Mara Goldstein: Great. Thanks so much for taking the question. I just have a quick follow-up on Proleukin and I respect you are not giving guidance, but I am just curious around your expectations about working capital and how the ATM figures into that as you onboard that product? And then secondarily, can you speak to the TILVANCE trial and how we should think about the primary endpoint in terms of the Delta improvement looking for given the number of patients in the trial? And secondarily, the presence of the crossover arm just how do you account for pressure on the OS secondary endpoint there?
Fred Vogt: Yes. Maybe Jean-Marc, you want to take the first part of that and Friedrich get the second part?
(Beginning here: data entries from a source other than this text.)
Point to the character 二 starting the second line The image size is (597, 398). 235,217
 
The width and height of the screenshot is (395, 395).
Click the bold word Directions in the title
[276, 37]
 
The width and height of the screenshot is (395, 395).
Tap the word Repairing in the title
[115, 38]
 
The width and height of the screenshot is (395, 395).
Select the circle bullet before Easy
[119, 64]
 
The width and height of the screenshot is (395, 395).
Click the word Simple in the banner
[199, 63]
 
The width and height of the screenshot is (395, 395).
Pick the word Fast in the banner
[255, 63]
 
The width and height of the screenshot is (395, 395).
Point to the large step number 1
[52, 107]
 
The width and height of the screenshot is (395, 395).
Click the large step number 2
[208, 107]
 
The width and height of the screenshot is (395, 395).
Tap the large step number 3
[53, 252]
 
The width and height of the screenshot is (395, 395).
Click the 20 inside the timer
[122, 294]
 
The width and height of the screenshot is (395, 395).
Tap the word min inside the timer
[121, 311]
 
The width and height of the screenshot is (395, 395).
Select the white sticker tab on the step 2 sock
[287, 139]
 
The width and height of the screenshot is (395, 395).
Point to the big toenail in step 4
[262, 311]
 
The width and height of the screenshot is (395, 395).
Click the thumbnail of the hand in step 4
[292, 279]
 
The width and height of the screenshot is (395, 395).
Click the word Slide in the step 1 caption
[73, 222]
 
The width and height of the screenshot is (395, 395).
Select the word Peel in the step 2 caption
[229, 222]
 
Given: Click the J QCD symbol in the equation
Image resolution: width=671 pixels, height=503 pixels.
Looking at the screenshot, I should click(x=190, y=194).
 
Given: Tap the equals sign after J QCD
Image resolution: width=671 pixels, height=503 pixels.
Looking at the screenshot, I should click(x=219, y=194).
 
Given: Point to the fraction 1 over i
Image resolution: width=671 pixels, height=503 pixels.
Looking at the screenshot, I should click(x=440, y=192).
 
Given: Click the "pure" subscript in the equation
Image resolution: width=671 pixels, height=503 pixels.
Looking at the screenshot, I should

Jean-Marc Bellemin: Yes, sure. Yes, I am trying to think about the best way to answer your question. So I think our goal is to integrate Proleukin the way that we will keep it as a profitable activity again, it will be separating away from lifileucel. So, we will have sale of Proleukin outside of our own usage. So currently I will say Proleukin is profitable and we wanted to do the same in the future after integration. I am not too much concerned around working capital as itself, because again, we are not talking about large amounts, we will not carry a lot of amount of inventory and everything should be pretty much managed correctly. So, no concern on that. ATM related I mean, we have commented about the activity that we have just done. And I think what’s the most important there is to keep in mind we have enough cash, including the acquisition of Proleukin into the second half of 2024.
Operator: Thank you for that. And then your last question.
Fred Vogt: Yes, sure. Thanks for the question. So, I think that was like the two-part question, one of them was about how do we think about deltas that we are trying to achieve in the context of the study design and sample size. And the second question was about the crossover, so the first question, just I mean, I am just sitting in the office here is the design of the study is a randomized, comparative study, right. So, we are not shooting for specific deltas to an existing benchmark, we are shooting for a different or a hazard ratio between the two arms. What you usually do when you design a study like that, we do look at the best available information about what you might be expecting in your control arm and then you are powering in order to be able to get the difference or the hazard ratio is a little different from how we would have done this and are doing it in our single arm design.
The information that we are pulling in for that is pretty straightforward, it’s available information on what you are seeing in a frontline population of patients treated with pembrolizumab monotherapy and the information is available in the USPI for pembro or in publication. That’s probably as much as I can say here. The confidence here comes from our knowledge of what we are currently seeing in our COM-202 Cohort 1A, where the response rate is 66.7% with our last update and that would compare to something that’s in the low 30% for pembrolizumab monotherapy. So, that gives you an idea around the ORR. The crossover, so yes, obviously, the crossovers are something that you have to keep in mind as you are thinking about an overall survival endpoint, but that is exactly the reasons why overall survival is not a primary endpoint yet.